◆ EXERCISE REQUIREMENTS ◆
Rewrite only the items from the line with "You are a computer-use" up to and including the line with "click(x=283, y=257)", requests included, multiplying each coordinate in the answers by 0.7 and rounding to whole numbers, with halves rounded up. Leave the pictures out.

◆ DATASET ENTRIES ◆
## begin

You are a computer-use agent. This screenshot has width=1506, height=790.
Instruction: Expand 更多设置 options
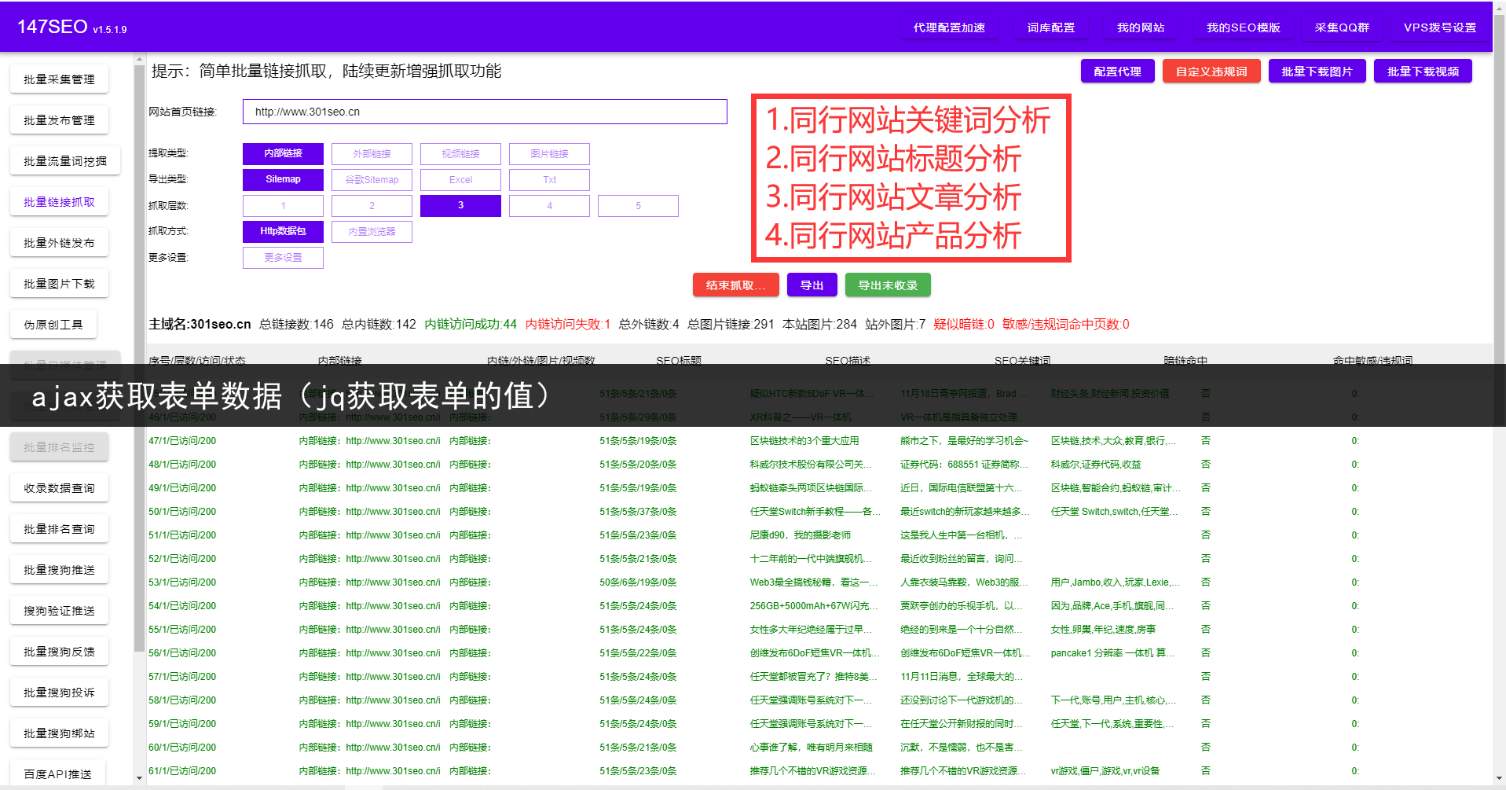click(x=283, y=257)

## end
## begin

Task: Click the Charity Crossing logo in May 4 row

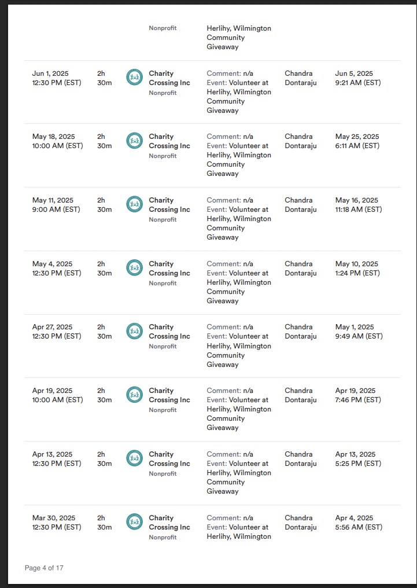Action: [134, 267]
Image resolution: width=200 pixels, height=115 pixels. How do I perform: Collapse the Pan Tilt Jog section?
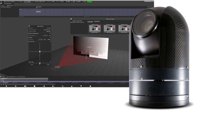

## end

◆ WRITTEN SOLUTION ◆
You are a computer-use agent. This screenshot has width=1506, height=790.
Instruction: Expand 更多设置 options
click(x=198, y=180)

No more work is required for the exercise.